Transcribed var genes associated with placental malaria in Malawian women

Abstract

Determining the diversity of PfEMP1 sequences expressed by Plasmodium falciparum-infected erythrocytes isolated from placentas is important for attempts to develop a pregnancy-specific malaria vaccine. The DBLgamma and var2csa DBL3x domains of PfEMP1 molecules are believed to mediate placental sequestration of infected erythrocytes, so the sequences encoding these domains were amplified from the cDNAs of placental parasites by using degenerate oligonucleotides. The levels of specific var cDNAs were then determined by quantitative reverse transcription-PCR. Homologues of var2csa DBL3x were the predominant sequences amplified from the cDNAs of most placental but not most children's parasites. There was 56% identity between all placental var2csa sequences. Many different DBLgamma domains were amplified from the cDNAs of placental and children's isolates. var2csa transcripts were the most abundant var transcripts of those tested in 11 of 12 placental isolates and 1 of 6 children's isolates. Gravidity did not affect the levels of var2csa transcripts. We concluded that placental malaria is frequently associated with transcription of var2csa but that other var genes are also expressed, and parasites expressing high levels of var2csa are not restricted to pregnant women. The diversity of var2csa sequences may be important for understanding immunity and for the development of vaccines for malaria during pregnancy.

FIG. 1.

(a) Alignment of degenerate oligonucleotides D3F, D3R1, and D3R2 with four DBLγ sequences that all bind CSA as recombinant proteins (18) and with the DBL3x domain of the ItG var2csa homologue (It4var4).
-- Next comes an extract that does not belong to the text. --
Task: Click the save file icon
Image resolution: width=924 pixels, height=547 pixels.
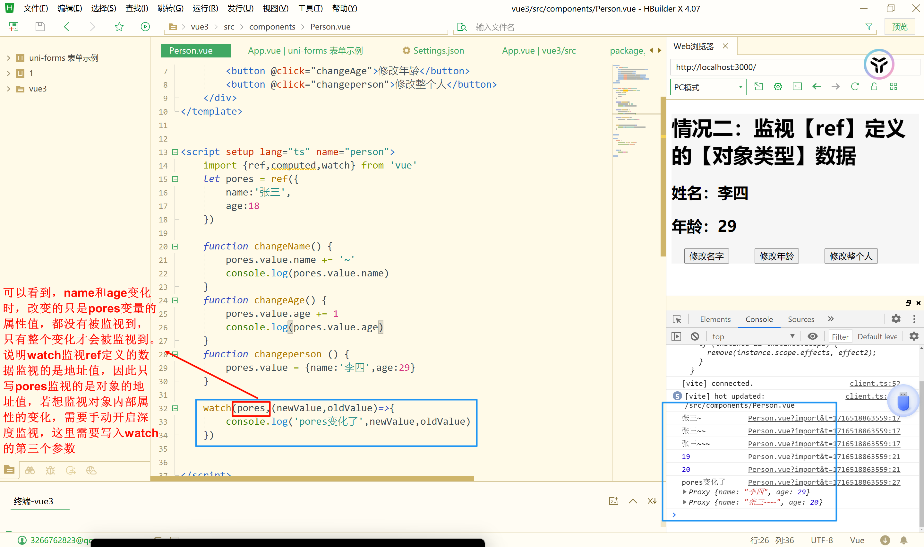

Asterisks under the sequences indicate that the nucleotides at those positions of the oligonucleotides had homology with both DBLγ and DBL3X sequences. W, A or T; R, A or G; M, A or C; Y, C or T; S, G or C; I, inosine. (b) Observed and expected frequencies of detection of var2csa and different DBLγ sequences in cloned PCR products amplified from 3D7 genomic DNA using the oligonucleotides D3F and D3R1. Excel BINOMDIST was used to calculate the expected binomial distribution for 40 sequenced clones with 15 DBLγ or DBL3x possible identities if each identity was equally likely (38).

FIG. 2.

Phylogenetic tree of sequences amplified from cDNAs and gDNAs of parasites isolated from placentas and from peripheral blood of children. The candidate CSA-binding PfEMP1s encoded by var2csa (35), FCR3.varCSA (6), var-CS2 (29), MAL6P14 (17), 3D7chr5var (32), 482, 498, 485, 720, and 732 (7, 23) are included, and those shown in bold are in the clusters described in the text. Bootstrap values of >50 are indicated at tree branches leading to clusters of sequences. The sequences used as endogenous DBLγ controls for Q-RT-PCR are indicated with stars. The sequences were named for the samples from which they were amplified, followed by a space and then a different number for each different sequence from a single Mplc or Mch sample or a different letter for each different sequence from an Rplc sample. The suffix “-g” following an Mplc or Mch sequence indicates that it was amplified from gDNA.

FIG. 3.

Percentage that each var gene constituted of the total var cDNA for the three or four var genes examined in each isolate by Q-RT-PCR absolute quantitation. Three var genes were quantitated for Mplc78 and for the five placental isolates with the prefix “(ne)-,” from which no endogenous control DBLγ sequence could be amplified; four var genes were quantitated for the other 13 isolates. Endogenous refers to the endogenous DBLγ sequence that was amplified from the sample being analyzed.

FIG. 4.

(a) cDNA levels in CS2 parasites of var2csa, 18S rRNA, and the two genes, PF11_0505 and the SBP gene (PFE-0065w), that were used to normalize the Q-RT-PCR data. (b) Absolute quantities of var cDNA levels in placental (Mplc) and children's (Mch) isolates were determined by Q-RT-PCR, using standard curves, and the data were then normalized using the levels of SBP and PF11_0505 cDNAs. Consequently, the data shown represent the cDNA levels of specific var genes in equivalent amounts of total var cDNA from each isolate, as estimated using two control genes that approximate the transcriptional profile of var genes. The gravidity of the patient from whom each placental isolate was obtained is indicated in parentheses after the title of the isolate.Endogenous refers to the endogenous DBLγ sequence that was amplified from the sample being analyzed. The prefix “(ne)-” indicates that no endogenous DBLγ sequence control was available for that sample.